A phase 1/2 study of rinatabart sesutecan (PRO1184), a novel folate receptor alpha-directed antibody-drug conjugate, in patients with locally advanced and/or metastatic solid tumors
Source: | Author:ProfoundBio | Published :2023-11-02 | 877 Views | Share:


Background Rinatabart sesutecan (Rina-S) is an antibody-drug conjugate (ADC) consisting of a human monoclonal antibody that selectively binds FRα, a novel cleavable hydrophilic linker, and a topoisomerase 1 inhibitor payload, exatecan. The hydrophilic linker confers superior physicochemical properties and pharmacokinetics compared to conventional linkers in preclinical models. Rina-S exerts robust antitumor activity in mouse xenograft models of multiple tumor types with high, moderate, and low FRα expression, consistent with the broad potency and bystander activity of the exatecan payload. Here we present emerging data from the first-in-human trial (NCT05579366).

Methods PRO1184–001 is an ongoing, phase 1/2, open-label, dose escalation and expansion study. Eligible patients have locally advanced and/or metastatic/unresectable solid tumors, including epithelial ovarian cancer (EOC), endometrial cancer, non-small cell lung cancer (NSCLC), breast cancer, or mesothelioma. Patients must have measurable disease per the Response Evaluation Criteria in Solid Tumors (RECIST) 1.1, or mRECIST 1.1 for pleural mesothelioma. FRα tumor expression levels were retrospectively tested using the Ventana immunohistochemistry FOLR1 assay. Primary objectives are to identify the maximum tolerated dose, recommended phase 2 dose, and evaluate safety and tolerability.

Results As of 09 June 2023, 10 patients have been treated with Rina-S at 60 (n=3) and 120 (n=7) mg/m2. Tumor types included platinum-resistant/refractory EOC (n=5), endometrial cancer (n=2), NSCLC (n=2), and mesothelioma (n=1). Patients received a median of 4 (range, 1 to 9) prior treatments. Eight patients completed the DLT period and had post-baseline tumor assessments per RECIST. The other 2 patients, who had FRα-negative tumors, discontinued due to early clinical progression. Patients have received between 1 and 8 cycles and 5 remain on treatment.

The most common treatment-related adverse events (AEs) were nausea (n=5), decreased white blood cell counts (n=3), and fatigue, decreased lymphocyte counts, and decreased neutrophil counts (n=2 each); most events were Grade 1 or 2. Treatment-related ≥ Grade 3 hematologic AEs were reported for 2 patients treated at 120 mg/m2. No ocular toxicity or interstitial lung disease was observed. No DLTs were observed.

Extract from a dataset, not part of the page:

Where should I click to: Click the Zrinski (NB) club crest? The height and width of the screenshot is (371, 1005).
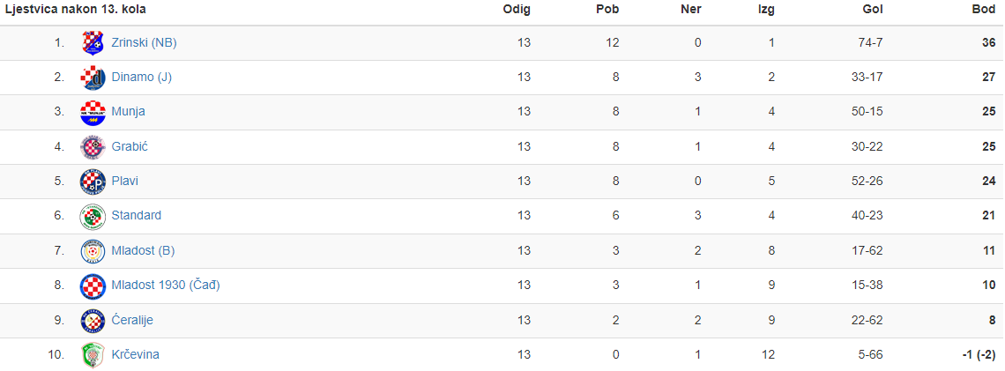(93, 43)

Antitumor activity was observed at both dose levels and in patients with high, medium, and low FRα expression, including an ongoing confirmed partial response in a patient with endometrial cancer and decreased tumor measurements in additional patients.

Conclusions Emerging data suggest a promising safety profile for Rina-S, with most AEs being mild or moderate and consistent with findings in preclinical studies. Antitumor activity has been observed at well tolerated dose levels. Dose escalation continues.

Trial Registration Clinicaltrials.gov NCT05579366

Ethics Approval The study obtained ethics approval (WCG Institutional Review Board; ID 20223552) and participants gave informed consent prior to taking part.